The XQuery 4.0 operator that has lowest precedence is the comma operator, which is used to combine two operands to form a sequence. As shown in the grammar, a general expression (Expr) can consist of multiple ExprSingle operands, separated by commas.
The name ExprSingle denotes an expression that does not contain a top-level comma operator (despite its name, an ExprSingle may evaluate to a sequence containing more than one item.)
The symbol ExprSingle is used in various places in the grammar where an expression is not allowed to contain a top-level comma. For example, each of the arguments of a function call must be a ExprSingle, because commas are used to separate the arguments of a function call.
After the comma, the expressions that have next lowest precedence are FLWORExpr,QuantifiedExpr, SwitchExpr, TypeswitchExpr, IfExpr, TryCatchExpr, and OrExpr. Each of these expressions is described in a separate section of this document.
Most modern programming languages have support for collections of key/value pairs, which may be called maps, dictionaries, associative arrays, hash tables, keyed lists, or objects (these are not the same thing as objects in object-oriented systems). In XQuery 4.0, we call these maps. Most modern programming languages also support ordered lists of values, which may be called arrays, vectors, or sequences. In XQuery 4.0, we have both sequences and arrays.
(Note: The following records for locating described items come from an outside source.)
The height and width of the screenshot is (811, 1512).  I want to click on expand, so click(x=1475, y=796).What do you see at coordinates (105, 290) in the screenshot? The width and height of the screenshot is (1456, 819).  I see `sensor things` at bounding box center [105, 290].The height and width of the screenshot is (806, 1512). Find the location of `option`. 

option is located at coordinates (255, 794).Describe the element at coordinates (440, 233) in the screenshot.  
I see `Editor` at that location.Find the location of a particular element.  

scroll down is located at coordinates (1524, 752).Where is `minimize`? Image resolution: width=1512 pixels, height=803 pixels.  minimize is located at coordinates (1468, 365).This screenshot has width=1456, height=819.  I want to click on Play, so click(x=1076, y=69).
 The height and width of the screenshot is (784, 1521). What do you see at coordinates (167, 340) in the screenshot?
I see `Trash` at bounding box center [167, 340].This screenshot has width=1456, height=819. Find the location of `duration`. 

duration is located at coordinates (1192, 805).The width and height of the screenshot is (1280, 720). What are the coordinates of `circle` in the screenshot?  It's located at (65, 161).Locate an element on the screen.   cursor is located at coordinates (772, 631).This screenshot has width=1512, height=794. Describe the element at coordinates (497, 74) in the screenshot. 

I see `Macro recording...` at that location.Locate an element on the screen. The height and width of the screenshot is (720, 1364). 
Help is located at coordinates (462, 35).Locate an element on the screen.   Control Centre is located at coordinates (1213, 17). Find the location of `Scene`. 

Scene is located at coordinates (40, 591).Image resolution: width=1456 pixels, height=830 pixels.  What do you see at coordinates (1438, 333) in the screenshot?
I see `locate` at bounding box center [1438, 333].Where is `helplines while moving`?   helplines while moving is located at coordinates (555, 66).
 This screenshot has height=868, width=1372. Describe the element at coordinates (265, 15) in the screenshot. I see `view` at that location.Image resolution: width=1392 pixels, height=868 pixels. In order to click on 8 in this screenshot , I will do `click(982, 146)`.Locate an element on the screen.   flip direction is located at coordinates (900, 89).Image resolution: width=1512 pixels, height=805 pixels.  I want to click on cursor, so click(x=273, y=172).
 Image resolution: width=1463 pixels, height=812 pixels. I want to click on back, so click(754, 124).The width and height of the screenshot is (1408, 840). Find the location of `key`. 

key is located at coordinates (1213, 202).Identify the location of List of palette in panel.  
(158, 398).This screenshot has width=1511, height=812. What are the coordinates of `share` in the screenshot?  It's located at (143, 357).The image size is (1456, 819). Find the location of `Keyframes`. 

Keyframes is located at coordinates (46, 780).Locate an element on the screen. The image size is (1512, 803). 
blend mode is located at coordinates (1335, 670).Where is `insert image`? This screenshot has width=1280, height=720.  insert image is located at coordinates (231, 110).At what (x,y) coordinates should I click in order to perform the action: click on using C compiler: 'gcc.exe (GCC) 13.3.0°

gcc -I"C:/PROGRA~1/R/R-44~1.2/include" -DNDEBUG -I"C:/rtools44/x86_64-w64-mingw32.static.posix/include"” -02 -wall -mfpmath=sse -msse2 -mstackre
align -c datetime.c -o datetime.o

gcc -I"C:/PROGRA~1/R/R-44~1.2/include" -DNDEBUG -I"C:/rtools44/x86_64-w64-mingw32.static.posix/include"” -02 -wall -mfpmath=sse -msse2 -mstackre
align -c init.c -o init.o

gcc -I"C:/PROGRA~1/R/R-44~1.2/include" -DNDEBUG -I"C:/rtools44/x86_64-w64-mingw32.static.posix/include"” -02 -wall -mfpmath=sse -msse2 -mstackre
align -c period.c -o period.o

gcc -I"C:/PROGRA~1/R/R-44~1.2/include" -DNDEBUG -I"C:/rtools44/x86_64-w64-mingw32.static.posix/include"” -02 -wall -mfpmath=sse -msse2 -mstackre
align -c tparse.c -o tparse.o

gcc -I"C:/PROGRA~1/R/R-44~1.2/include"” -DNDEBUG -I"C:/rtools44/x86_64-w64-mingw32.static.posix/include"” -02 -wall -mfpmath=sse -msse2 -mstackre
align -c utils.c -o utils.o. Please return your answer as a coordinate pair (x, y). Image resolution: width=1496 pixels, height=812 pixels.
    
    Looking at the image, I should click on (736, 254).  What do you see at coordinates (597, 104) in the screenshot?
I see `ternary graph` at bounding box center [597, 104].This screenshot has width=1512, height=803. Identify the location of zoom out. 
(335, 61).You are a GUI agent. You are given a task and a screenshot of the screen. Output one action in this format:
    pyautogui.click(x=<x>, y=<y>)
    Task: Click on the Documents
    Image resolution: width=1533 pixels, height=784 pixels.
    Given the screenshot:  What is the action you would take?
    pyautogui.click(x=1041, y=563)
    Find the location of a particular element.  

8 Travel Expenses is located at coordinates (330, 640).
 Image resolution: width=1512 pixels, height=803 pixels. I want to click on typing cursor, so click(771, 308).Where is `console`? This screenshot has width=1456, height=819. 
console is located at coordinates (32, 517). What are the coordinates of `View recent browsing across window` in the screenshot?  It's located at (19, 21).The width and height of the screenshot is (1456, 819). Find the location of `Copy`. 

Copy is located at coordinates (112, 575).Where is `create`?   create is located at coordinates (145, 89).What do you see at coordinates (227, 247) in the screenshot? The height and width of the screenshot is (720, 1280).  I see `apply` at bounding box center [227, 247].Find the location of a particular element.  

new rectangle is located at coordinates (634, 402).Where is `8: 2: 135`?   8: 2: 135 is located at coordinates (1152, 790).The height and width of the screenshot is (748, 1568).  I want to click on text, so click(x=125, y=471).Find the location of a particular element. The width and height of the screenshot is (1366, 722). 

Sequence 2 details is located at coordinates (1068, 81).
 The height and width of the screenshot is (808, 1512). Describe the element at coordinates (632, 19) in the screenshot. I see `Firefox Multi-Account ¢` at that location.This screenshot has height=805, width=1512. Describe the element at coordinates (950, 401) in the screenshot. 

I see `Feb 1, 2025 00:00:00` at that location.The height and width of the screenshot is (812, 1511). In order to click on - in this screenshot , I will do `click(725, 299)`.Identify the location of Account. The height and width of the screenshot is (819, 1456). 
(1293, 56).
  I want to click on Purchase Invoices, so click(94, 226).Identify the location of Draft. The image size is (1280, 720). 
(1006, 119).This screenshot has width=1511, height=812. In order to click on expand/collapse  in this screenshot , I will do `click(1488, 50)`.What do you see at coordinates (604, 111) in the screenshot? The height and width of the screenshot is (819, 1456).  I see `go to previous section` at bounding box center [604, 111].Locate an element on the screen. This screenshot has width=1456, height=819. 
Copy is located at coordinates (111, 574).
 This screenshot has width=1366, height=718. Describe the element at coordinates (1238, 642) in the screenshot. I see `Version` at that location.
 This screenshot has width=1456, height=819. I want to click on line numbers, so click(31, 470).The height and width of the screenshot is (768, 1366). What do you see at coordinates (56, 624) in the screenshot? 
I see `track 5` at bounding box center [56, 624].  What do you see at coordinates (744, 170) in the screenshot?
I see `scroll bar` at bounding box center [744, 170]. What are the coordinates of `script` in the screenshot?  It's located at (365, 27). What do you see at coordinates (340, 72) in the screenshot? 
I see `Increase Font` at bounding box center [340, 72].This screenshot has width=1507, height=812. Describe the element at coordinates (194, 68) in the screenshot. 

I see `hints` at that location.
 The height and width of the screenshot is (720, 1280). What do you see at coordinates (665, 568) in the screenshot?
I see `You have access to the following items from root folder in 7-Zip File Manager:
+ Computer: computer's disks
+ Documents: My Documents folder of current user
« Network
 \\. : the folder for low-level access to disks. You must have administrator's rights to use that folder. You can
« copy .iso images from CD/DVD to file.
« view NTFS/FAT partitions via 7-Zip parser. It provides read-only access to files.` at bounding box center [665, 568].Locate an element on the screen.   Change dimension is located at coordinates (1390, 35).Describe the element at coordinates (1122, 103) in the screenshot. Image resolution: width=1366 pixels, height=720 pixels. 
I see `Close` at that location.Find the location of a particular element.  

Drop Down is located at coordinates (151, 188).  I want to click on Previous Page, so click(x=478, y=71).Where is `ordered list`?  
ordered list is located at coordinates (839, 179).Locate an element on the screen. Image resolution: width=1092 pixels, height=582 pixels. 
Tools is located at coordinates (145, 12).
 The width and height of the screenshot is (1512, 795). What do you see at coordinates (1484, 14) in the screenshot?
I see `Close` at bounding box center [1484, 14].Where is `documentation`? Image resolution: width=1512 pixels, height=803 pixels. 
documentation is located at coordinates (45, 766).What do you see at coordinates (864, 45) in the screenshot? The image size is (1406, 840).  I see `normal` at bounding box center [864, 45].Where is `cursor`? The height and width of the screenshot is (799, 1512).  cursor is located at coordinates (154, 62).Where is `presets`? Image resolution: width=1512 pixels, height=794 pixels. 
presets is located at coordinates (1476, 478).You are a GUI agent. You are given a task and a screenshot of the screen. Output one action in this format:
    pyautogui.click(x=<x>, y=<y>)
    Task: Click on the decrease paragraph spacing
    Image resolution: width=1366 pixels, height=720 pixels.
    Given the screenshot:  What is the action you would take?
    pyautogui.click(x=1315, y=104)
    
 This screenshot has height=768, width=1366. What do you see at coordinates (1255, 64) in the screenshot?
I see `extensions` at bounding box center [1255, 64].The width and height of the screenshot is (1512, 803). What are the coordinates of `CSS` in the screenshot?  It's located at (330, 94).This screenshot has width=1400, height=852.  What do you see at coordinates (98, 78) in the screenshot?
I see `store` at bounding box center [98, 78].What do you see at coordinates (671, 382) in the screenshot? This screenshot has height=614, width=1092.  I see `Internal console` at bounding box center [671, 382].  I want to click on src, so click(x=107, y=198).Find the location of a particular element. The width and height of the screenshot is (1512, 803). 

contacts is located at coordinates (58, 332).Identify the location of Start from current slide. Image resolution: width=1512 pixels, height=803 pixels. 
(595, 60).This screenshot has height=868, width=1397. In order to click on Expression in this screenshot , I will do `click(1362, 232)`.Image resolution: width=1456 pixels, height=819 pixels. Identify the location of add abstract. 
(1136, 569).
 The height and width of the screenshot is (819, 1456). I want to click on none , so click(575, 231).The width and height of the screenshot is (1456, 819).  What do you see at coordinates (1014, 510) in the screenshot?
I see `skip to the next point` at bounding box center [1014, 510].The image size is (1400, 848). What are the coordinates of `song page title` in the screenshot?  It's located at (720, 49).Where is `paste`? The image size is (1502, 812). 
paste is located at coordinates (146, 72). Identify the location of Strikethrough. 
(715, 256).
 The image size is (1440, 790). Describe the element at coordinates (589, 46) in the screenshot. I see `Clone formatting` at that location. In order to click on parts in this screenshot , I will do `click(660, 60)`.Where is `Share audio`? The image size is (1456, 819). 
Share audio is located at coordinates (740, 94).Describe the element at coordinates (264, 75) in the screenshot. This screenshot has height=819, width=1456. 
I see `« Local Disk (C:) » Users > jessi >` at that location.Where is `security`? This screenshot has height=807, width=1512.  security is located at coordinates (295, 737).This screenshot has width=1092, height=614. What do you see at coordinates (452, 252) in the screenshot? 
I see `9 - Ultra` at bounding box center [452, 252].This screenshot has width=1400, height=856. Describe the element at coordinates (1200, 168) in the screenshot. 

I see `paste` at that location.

Unlike sequences, an array is an item, and can appear as an item in a sequence.
Note:
The XQuery 4.0 specification focuses on syntax provided for maps and arrays, especially constructors and lookup.
Some of the functionality typically needed for maps and arrays is provided by functions defined in Section 18 Processing mapsFO and Section 19 Processing arraysFO, including functions used to read JSON to create maps and arrays, serialize maps and arrays to JSON, combine maps to create a new map, remove map entries to create a new map, iterate over the keys of a map, convert an array to create a sequence, combine arrays to form a new array, and iterate over arrays in various ways.
Changes in 4.0 ⬇ ⬆
A method call invokes a function held as the value of an entry in a map, supplying the map implicitly as the value of the first argument. [Issue 2143 4 August 2025]
A method call combines accessing a map M to look up an entry whose value is a function item F, and calling the function item F supplying the map M as the implicit value of the first argument.
For example, given the variable:
let $rectangle := {
'height': 3,
'width': 4,
'area': fn ($rect) {
$rect?height × $rect?width
},
'perimeter': fn ($rect) {
2 × ($rect?height + $rect?width)
},
'resize': fn ($rect, $factor) {
$rect
=> map:put('height', $rect?height × $factor)
=> map:put('width', $rect?width × $factor)
}
}The method call $rectangle ?> area() returns 12, while the method call $rectangle ?> perimeter() returns 14, and $rectangle ?> resize(2) returns a map representing a rectangle with height = 6 and width = 8.
An arity-one function can also be written as a focus function:
let $rectangle := {
'height': 3,
'width': 4,
'area': fn { ?height × ?width }
}The expression M ?> N(X, Y, ...) is by definition equivalent to:
for $map as map(*) in M
return ($map?N treat as function(*))
($map, X, Y, ...)(where $map is some otherwise unused variable name).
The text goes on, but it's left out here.